Bush
plan to streamline forest rules about ready
By
MATTHEW DALY, Associated Press
September
10, 2003
WASHINGTON - Managers of the nation's 155
national forests are getting more leeway to approve logging and other
commercial projects with less formal environmental review under a Bush
administration plan on track to be in place by the end of the year.
A final
draft of the new forest management rules obtained by The Associated Press drew
immediate fire from environmentalists. They accused the administration of
bowing to the timber and paper industries and weakening standards for
protecting endangered or threatened species.
The new
rules will be reviewed by the White House's Office of Management and Budget
before going into effect this fall.
The
plan would overhaul application of the landmark 1976 National Forest Management
Act, which sets the basic rules for management of nation's 190 million acres of
forests and grasslands and protects forest wildlife.
The
final rules would leave intact some of the most controversial proposals from an
earlier version released last November. Like that version, the final plan would
give regional managers of the Forest Service more discretion to approve
logging, drilling and mining operations without having to conduct formal
scientific investigations known as environmental impact statements.
Such
analyses, which outline the impact of a proposed activity on plant and animal
life, can take years to complete.

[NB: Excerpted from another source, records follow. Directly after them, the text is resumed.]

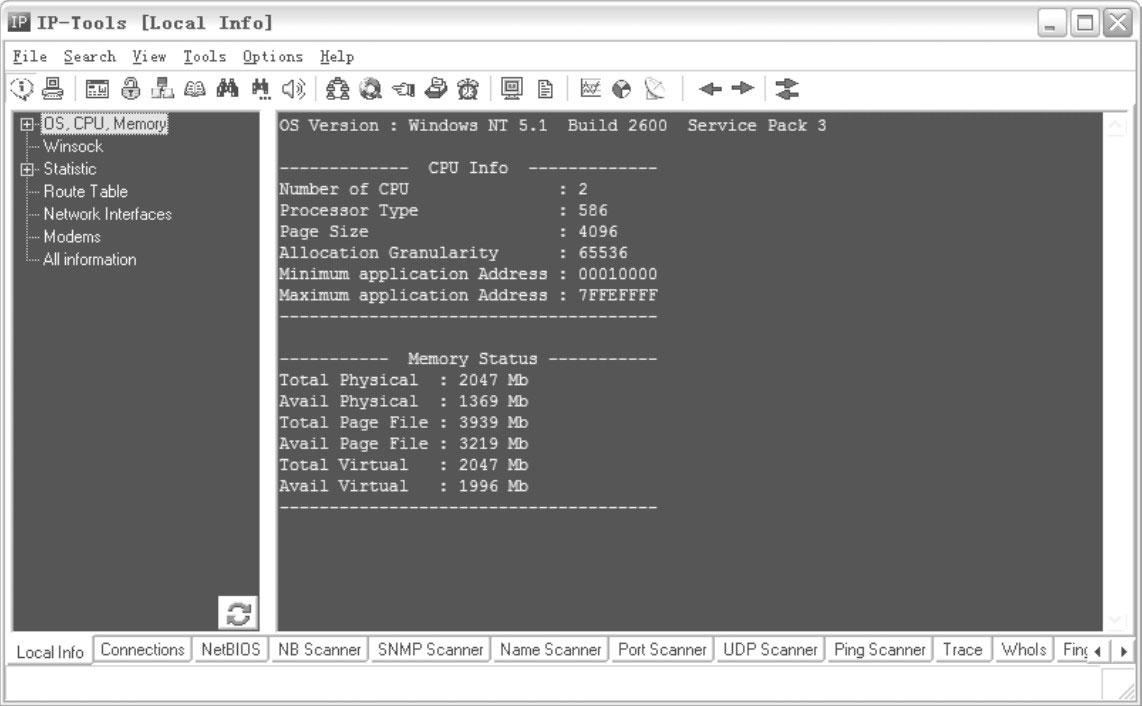
Task: Launch the Finger pointing-hand tool icon
Action: [x=402, y=88]
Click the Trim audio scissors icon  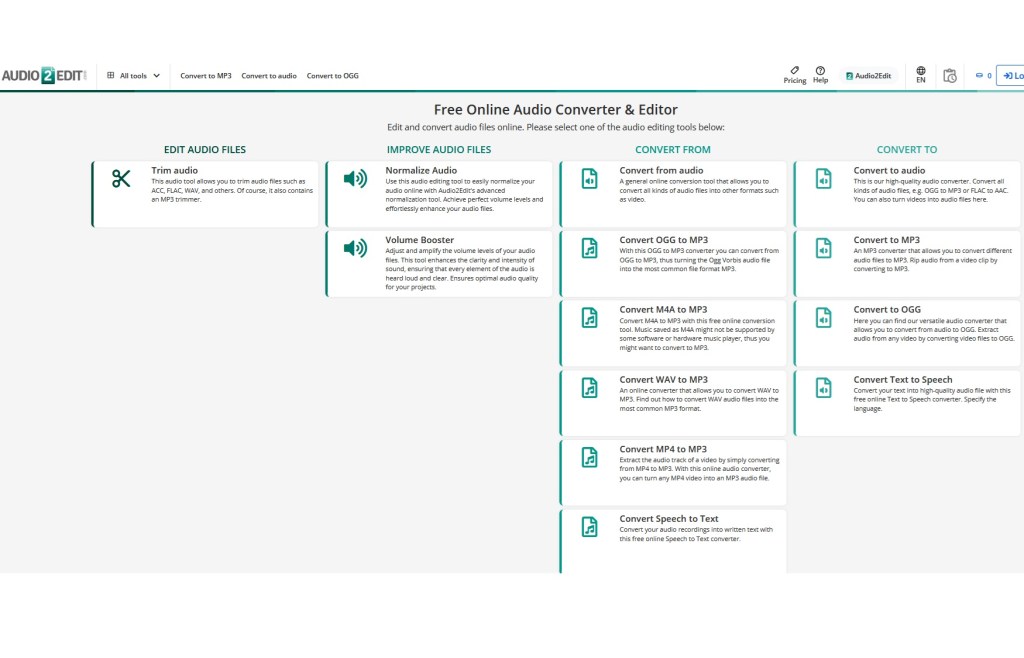pos(121,179)
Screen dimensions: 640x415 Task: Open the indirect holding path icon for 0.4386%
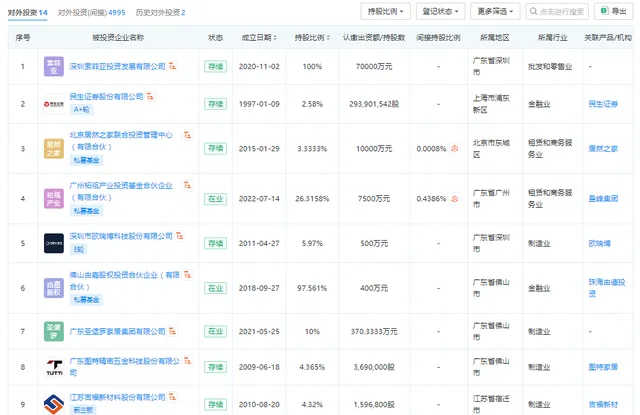click(x=455, y=199)
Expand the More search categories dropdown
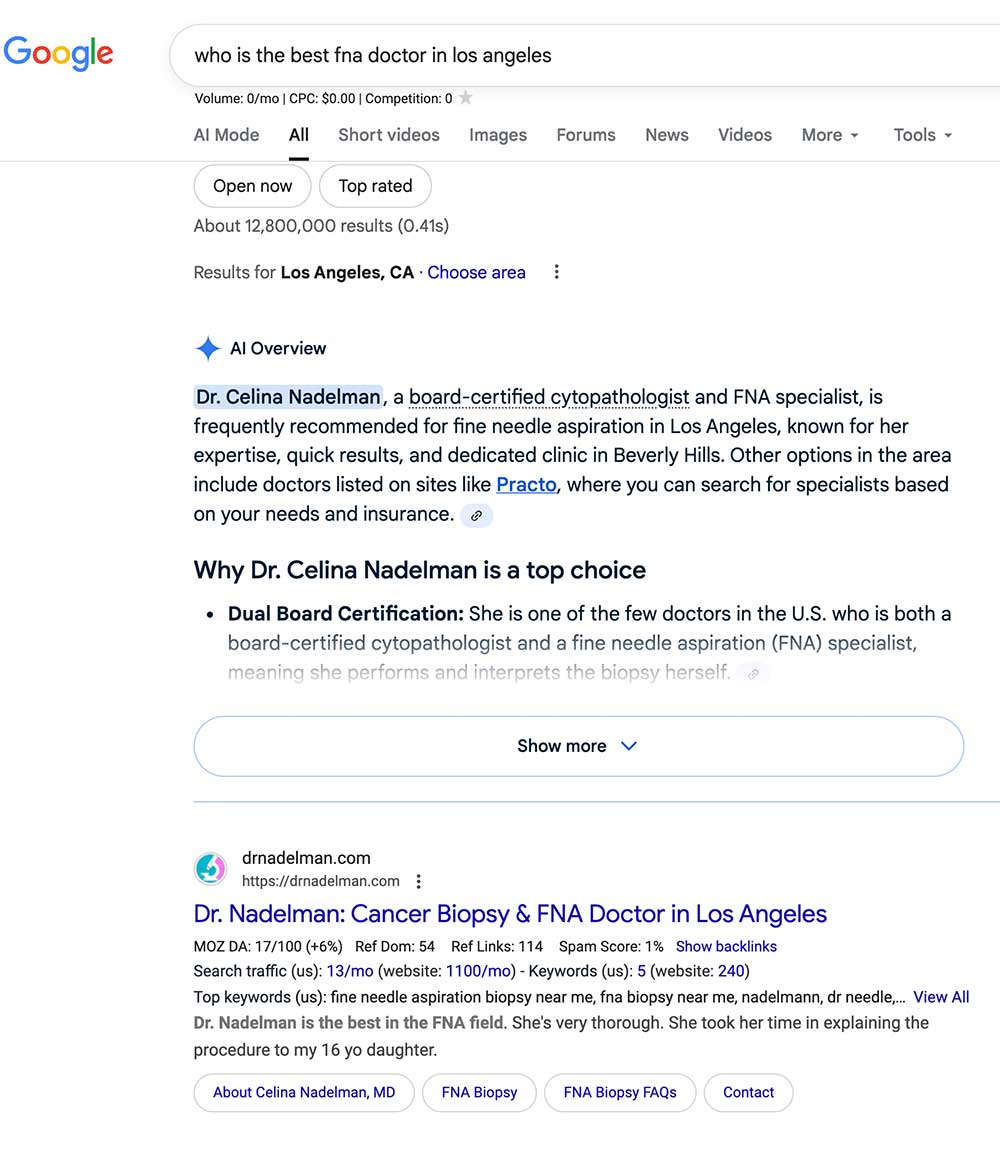Screen dimensions: 1000x1150 (x=830, y=135)
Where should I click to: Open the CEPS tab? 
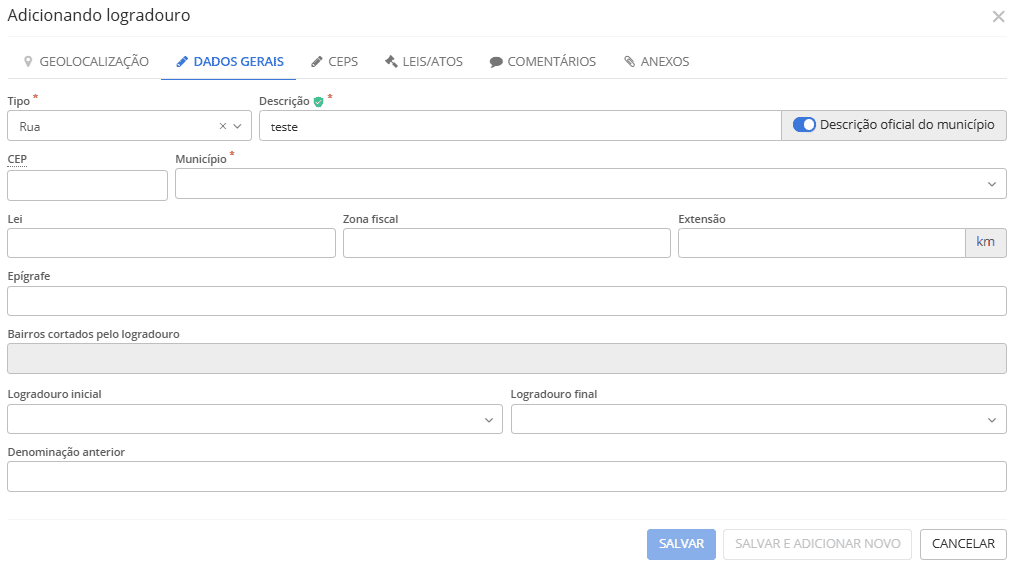334,61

The new rules envision a more flexible
approach that could be completed in months.
Forest
Service officials said the new rules are designed to make forest planning more
responsive to changing conditions by eliminating unnecessary paperwork and
relying on assessments by local and regional managers.
"What
we like most about this rule is it engages the public better than we have done
in the past by promoting early involvement, making the plans easier to
understand and getting them done in less than seven years," said Sally
Collins, associate chief of the Forest Service.
Collins
said the Forest Service could cut costs by as much as 30 percent under the new
approach.
She and
other officials argued the plan maintains and even strengthens environmental
protections, while increasing flexibility for forest managers.
But
environmentalists denounced the proposal as a giveaway to business interests,
which want to increase commercial activity in national forests.
Environmentalists
said they were especially troubled that the plan would relax a requirement that
the government protect fish and wildlife in national forests so the species do
not become threatened or endangered. Instead, the rules assert an overarching
goal to "maintain healthy, diverse and resilient native ecosystems and
maintain species native to National Forest System land."
The
plan would direct forest managers to identify threats to wildlife, contribute
to recovery of threatened or endangered species, and provide ecological
conditions that help prevent species from becoming listed as threatened or
endangered.
"If
you don't require managers to retain the current population of species then
they are not going to do it," said Sean Cosgrove of the Sierra Club.